Public health experts hope much of that hesitation will go away after a vaccine has been shown safe and effective and community leaders start baring their shoulders to get vaccinated themselves.
"There's a famous line in the vaccine world that says, 'Vaccines don't save people, but vaccinations do,'" said Dr. Rochelle Walensky, a professor at Harvard Medical School and an infectious disease physician at Massachusetts General Hospital, both in Boston.
Vaccine effectiveness is key
No vaccine works perfectly.
The FDA has said COVID-19 vaccines must work at least half the time to win approval – though early signs are that they will be much more effective than that.
In its first release of effectiveness data, the candidate vaccine made by Pfizer and BioNTech proved 90% effective against COVID-19.
But even if everyone got a vaccine that effective, 1 out of 10 people wouldn't be protected against COVID-19. And it's impossible to know for certain who is protected until an infection proves they're not.
That's why experts say that roughly 70% of the population will need to be vaccinated to provide so-called herd immunity – enough protection to interrupt the chain of transmission and protect the vast majority of people.
With measles, which is more contagious than COVID-19, that figure is about 90%, and there have been outbreaks in recent years in communities where the vaccination rate has fallen below that level.
Plus, it's not clear how long vaccine protection lasts.
Vaccine developers are hoping for at least one to two years. But a small number of people have already contracted COVID-19 a second time, and protection against the common cold, which often comes from a related coronavirus, lasts only about six months, studies have shown.
Vaccine experts have said they expect vaccines to provide longer protection than a natural infection, but it's too soon to know.
The possibility of a short period of protection from a natural infection also means the public is unlikely to achieve herd immunity from infections, experts said.

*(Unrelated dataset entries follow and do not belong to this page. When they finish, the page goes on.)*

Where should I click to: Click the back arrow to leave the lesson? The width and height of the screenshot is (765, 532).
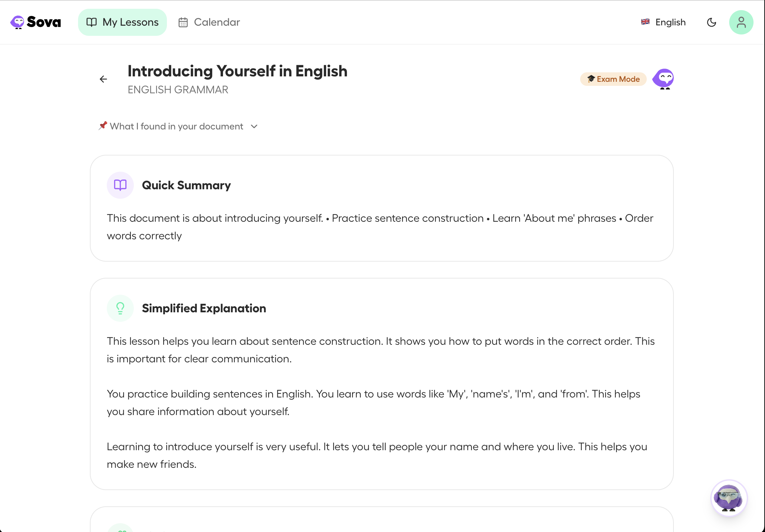(103, 79)
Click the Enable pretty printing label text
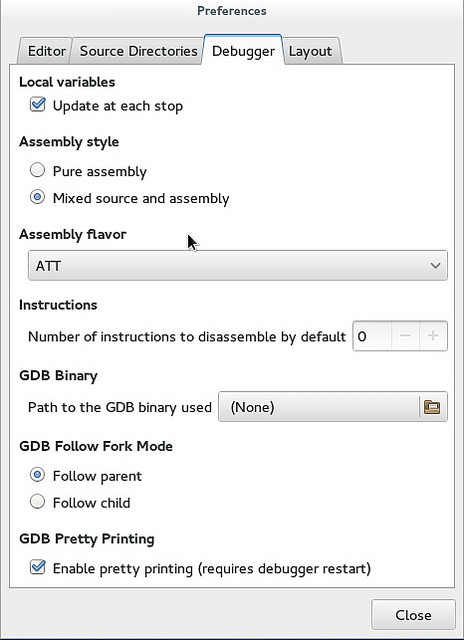This screenshot has height=640, width=464. pos(212,569)
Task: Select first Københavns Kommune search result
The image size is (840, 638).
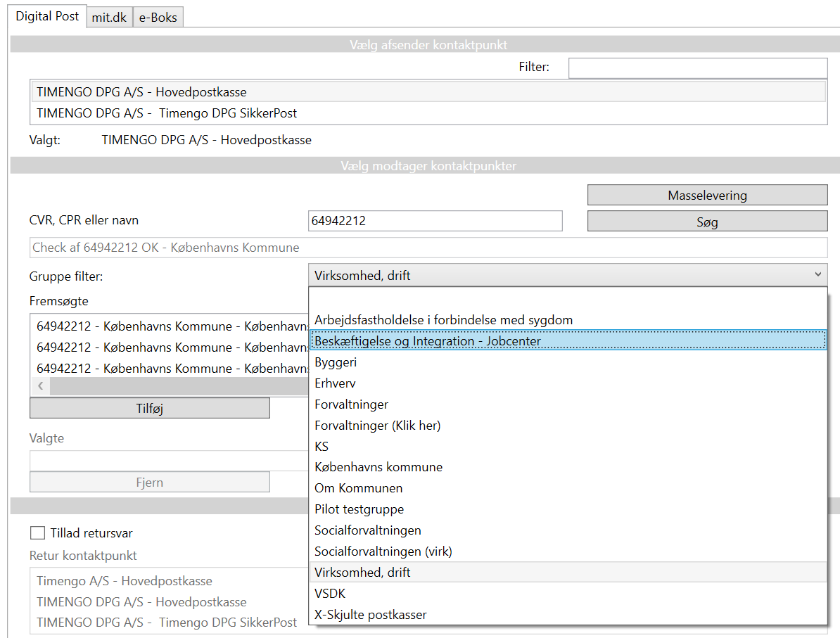Action: tap(169, 326)
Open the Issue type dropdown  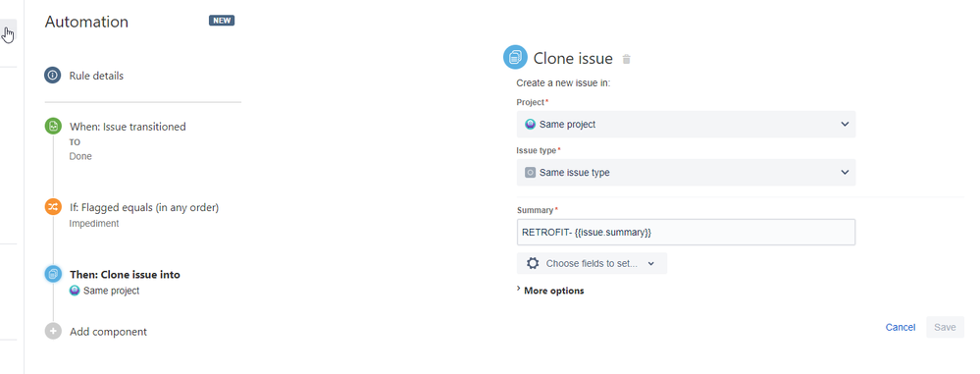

Despite its rapid spread in the spring, only about 10% of Americans had been exposed to the coronavirus by late summer. And without long-term protection, those who were infected will remain vulnerable and will have to continue wearing masks and taking other health precautions.

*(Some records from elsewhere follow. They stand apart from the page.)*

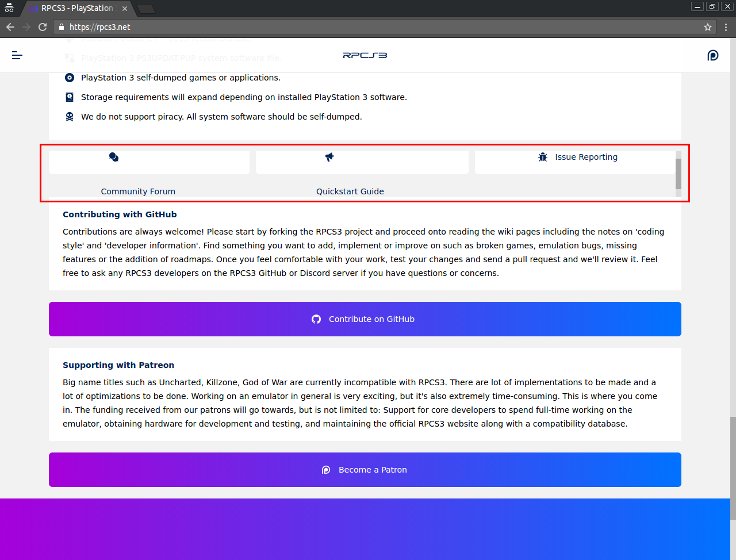Click the Patreon icon in site header
736x560 pixels.
point(712,55)
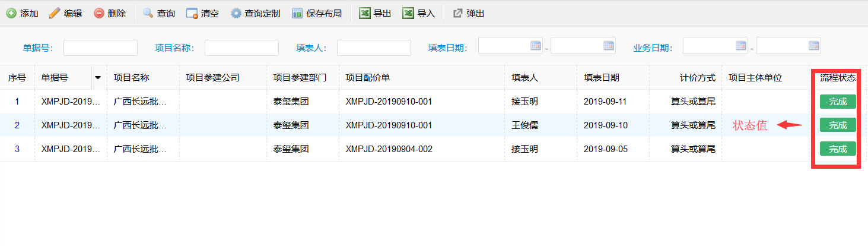Open the 业务日期 start date calendar picker
Screen dimensions: 868x246
click(741, 45)
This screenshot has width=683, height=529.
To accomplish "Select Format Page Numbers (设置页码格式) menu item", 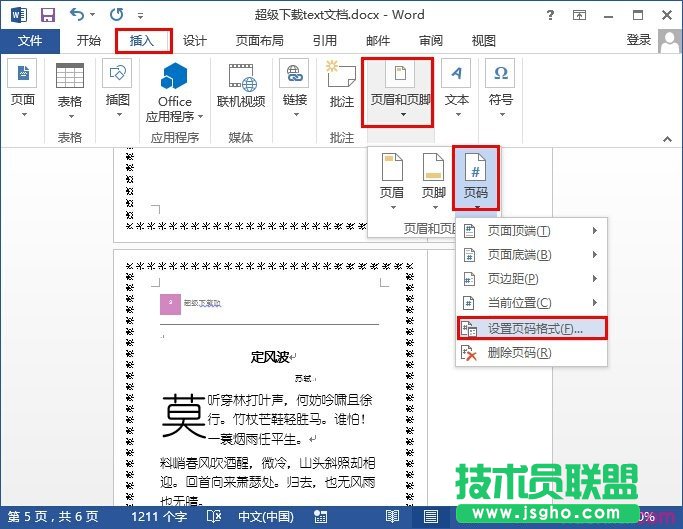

Herd immunity won't become a reality until vaccines can reach the majority of Americans who want them – which could take half a year or more.
Dr. Peter Hotez, pediatrician and dean of the National School of Tropical Medicine at Baylor College of Medicine in Houston, said recently he'd get a vaccine regardless of its effectiveness. Even if it isn't perfect, it could give him extra antibodies to fight off disease, said Hotez, noting that at age 62, he's in a higher-risk category.
"If it's not durable, at least I've got some level of neutralizing antibody on board and then can get boosted later," he said in a recent webinar. "To give yourself the best chance over the next year, you want some neutralizing antibodies and T cell responses in your body."
Testing and behaviors are still important
To really get out of this mess will require a combination of factors: vaccines, testing, behaviors – and patience.
With the epidemic running out of control in most of the United States, now is not the time to be waiting passively for a vaccine, Fauci and others have said.
The best weapons against COVID-19 remain mask wearing, social distancing, hand washing and avoiding crowds, such as at football games, weddings, graduations and even family gatherings.
"Those are the tools that we're going to use as a whole to get this pandemic under control," Dr. Nancy Messonnier, director of the National Center for Immunization and Respiratory Diseases, said in a call with state officials Monday. "We'll certainly look forward to a time when we're not required to keep up those precautions. But that day is certainly not now."